LangPack: A language-specific package that encompasses steps to set up, build, and run language-specific algorithms.

LangServer: A server that serves a LangPack's bin/pipe runner in a way that emulates a light-weight version of the Algorithmia API.

LangServer

LangServer could be simplified like this: it's about 1000 lines of code that emulates a simple API that looks/feels like our API server's API for calling an algo (lacking features like auth).

It translates that HTTP standard into a STDIO-based input and a named pipe for output (defined in the langpack_guide.md). Some considerations:

  • It was important that multiple subsequent requests could reuse the same process.
  • The focus was a standard that every language could easily implement. Having each language implement a web-server was considered, but there was uncertainty about how easy that would be for langs like R, and if we wanted to alter how it integrates with the rest of the back end, it'd need to be reimplemented multiple times (e.g., if we wanted to expose stdout/stderr via websockets, it would only need to be implemented in LangServer, not each LangPack).
  • I also considered other queues, e.g., posix message queues, but struggled to gain confidence it would work well for all languages (R again being a concern).
  • Ultimately, every language has very simple ways of interacting with files (including stdio and named pipes), so stdio and a named pipe (fifo) were chosen for the simplicity to work with them in any language. The fifo choice allowed us to leave stdout/stderr intact.

Weirder details:

  1. LangServer spins up 2 threads that collect stdout/stderr and recombine them into the result.
  2. LangServer has 2 modes: sync vs. async. Basically, sync is how it was originally built, to be easy to debug as a simple web-server that looks like the API server. async mode was added to make it integrate with dockherder, so that dockherder could call it and forget about it until a callback informed dockherder that it was complete.
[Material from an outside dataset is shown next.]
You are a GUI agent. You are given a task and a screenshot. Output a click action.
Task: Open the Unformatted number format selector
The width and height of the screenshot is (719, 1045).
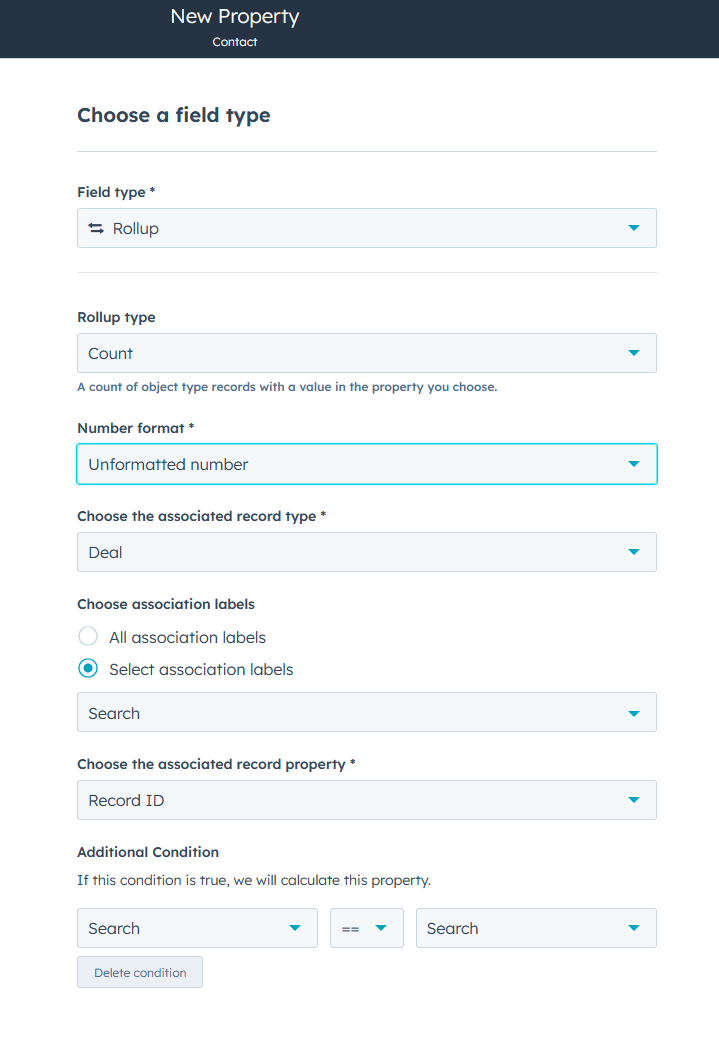coord(366,464)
Building LangServer(s) (Partially deprecated)

Disclaimer: The intent was to prototype LangServer in Rust (because I knew it better), but finally write it in Go (lower barrier to entry), but it turned into an official project before the rewrite happened. So, for now: start by installing latest stable Rust, and then:

bin/build langserver     # just builds the base LangServer images (default)
bin/build <lang>         # builds language-specific image (and deps)
bin/build all            # builds all images for all langpacks
bin/build single-runner  # builds 1 image containing the LangServer runner and running setup on all langpacks
bin/build single-builder # builds 1 image containing the LangServer builder and running setup on all langpacks
bin/build single         # builds the single-runner and single-builder

Note: the initial plan is to NOT use these images, but they are helpful for implementing and testing langpacks locally, as well as provide some "code documentation" for how setup/build/pipe/langserver all fit together.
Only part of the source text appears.